AM: I never know what to answer to this. I don’t think of myself as having particular influences (well, that aren’t cited in the book anyhow, though I don’t think of many of these people as influences, exactly, which would seem to assign them a special bonus sort of importance). I don’t think of myself in terms of any particular career arc, or in terms of another writer’s genius. That seems self-important to the extreme. There are, of course, a lot of writers I like, both well-known and not. Some people are good at this litany, but it’s not one of the things I’m all that interested in. I should probably develop something really obscure or totally fabricated to talk about at times like this. That would at least be entertaining. Note to self for next time.

KR: Do you have any advice for aspiring first-bookers?

AM: Hm. I guess it’s good to believe in the force of your own genius, especially if you are a genius. Or even if you are not; you never know until later. But also that having an editor can be very very very useful if s/he is a good one.

KR: It’s kind of become an interview habit of mine to ask my interviewees about cooking. So: do you cook? Could you share a favorite recipe—maybe for a favorite Michigan potluck hot dish—with the readers of Redivider

?

AM: Here’s a recipe I like for pasties (more or less the official food of the Upper Peninsula; they were brought in by Cornish miners for the mines there; typically they’d be made with huge crusts so that miners could eat without getting their soiled hands on the delicious interior.

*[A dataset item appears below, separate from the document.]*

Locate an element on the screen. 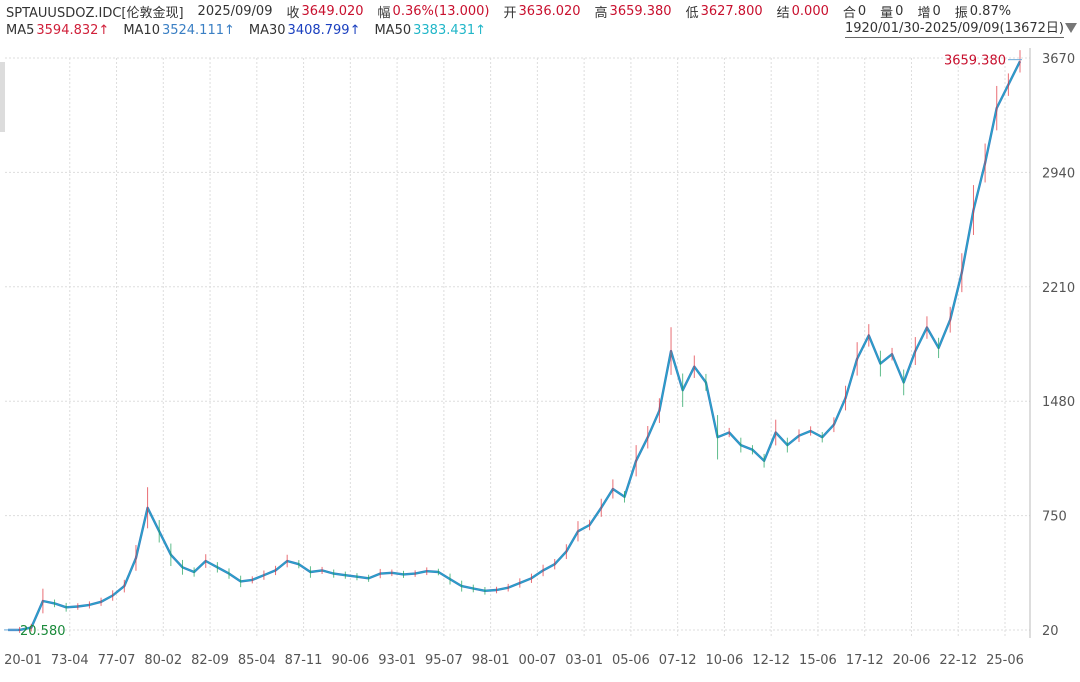 This screenshot has width=1080, height=682. x-tick-label: 20-06 is located at coordinates (912, 660).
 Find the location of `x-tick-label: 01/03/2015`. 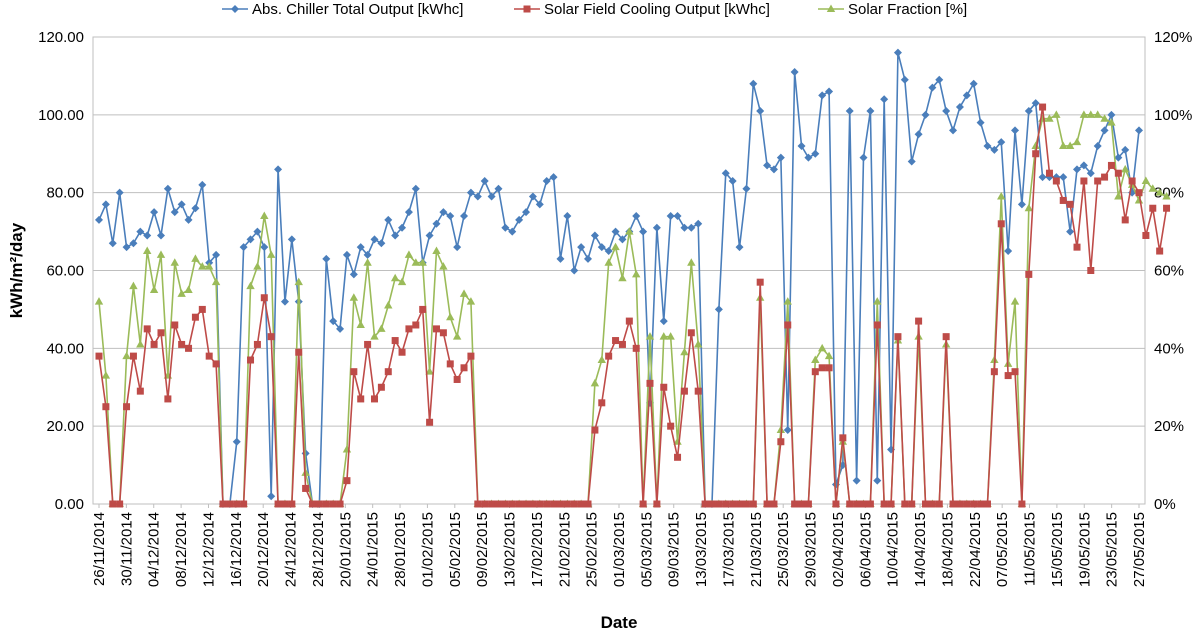

x-tick-label: 01/03/2015 is located at coordinates (620, 550).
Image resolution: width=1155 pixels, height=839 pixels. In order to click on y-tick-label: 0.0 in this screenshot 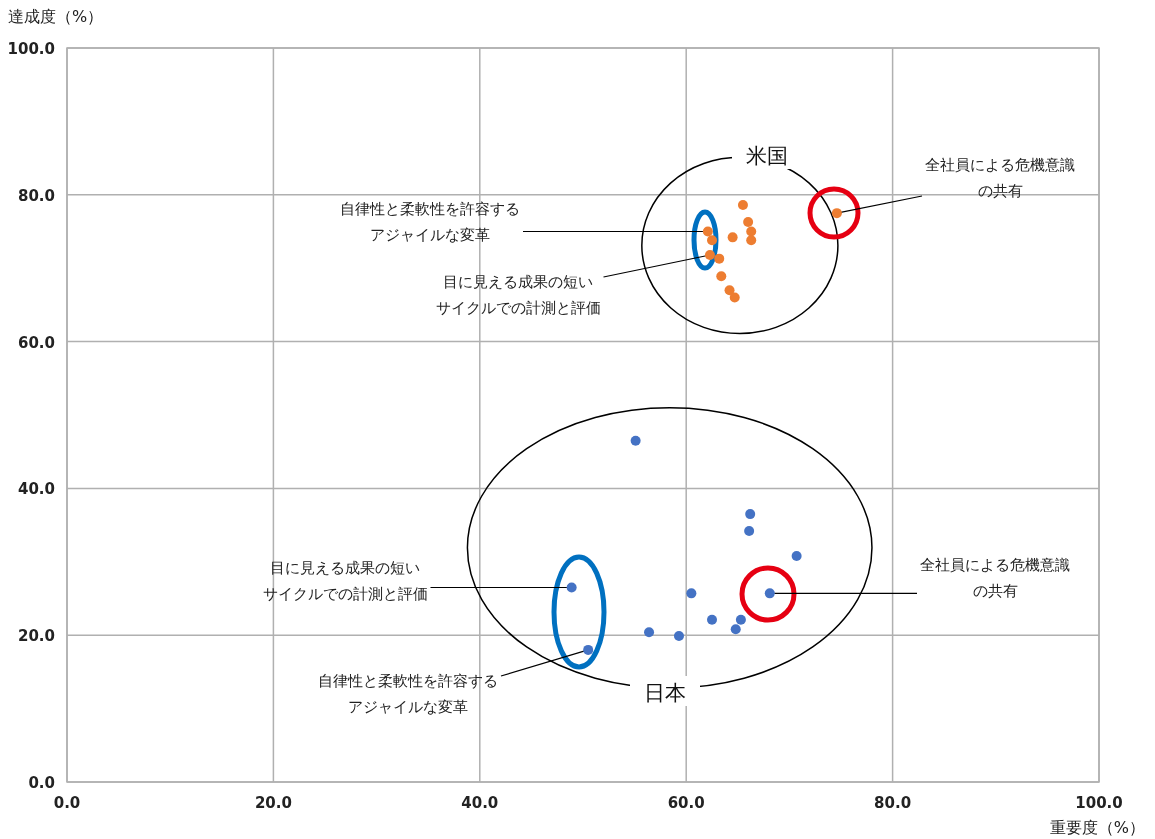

3 c. flour, 1 1/2 sticks butter (cold and cut into bits—butter is preferable to lard in my opinion), 1 1/2 tsp. salt (I usually omit), 6 tbsp. water. In a large bowl, combine flour, butter and salt. Blend ingredients until well combined and add water, one tablespoon at a time to form a dough. Toss mixture until it forms a ball. Kneed dough lightly against a smooth surface with heel of the hand to distribute fat evenly. Form into a ball, dust with flour, wrap in wax paper and chill for 30 minutes.

Filling:

  • 1 lb. coarsely ground round/ground chuck
  • 1 lb. coarsely ground pork
  • 5 carrots, chopped
  • 2 lg. onions, chopped
  • 2 potatoes, peeled and chopped
  • 1/2 c. rutabaga, chopped (rutabaga is key)
  • 1/2 tsp. pepper

Combine all ingredients in large bowl. Divide the dough into 6 pieces, and roll one of the pieces into a 10-inch round on a lightly floured surface. Put 1 1/2 cups of filling on half of the round. Moisten the edges and fold the unfilled half over the filling to enclose it. Pinch the edges together to seal them and crimp them decoratively with a fork if you are hardcore. Transfer pasty to lightly buttered baking sheet and cut several slits in the top. Roll out and fill the remaining dough in the same manner. Bake in a preheated 350 degree oven for 30 minutes. Put 1 tsp. butter through a slit in each pasty and continue baking for 30 minutes more. Remove from oven, cover with a damp cloth, cool for 15 minutes. Eat hot with ketchup (or with whatever suits you).

KR: Is there anything about which I haven’t asked you that you that you’d like to add?

AM: No—though surely I’ll think of something entertaining later. Thanks for your close reading and attention to my work, Kathleen.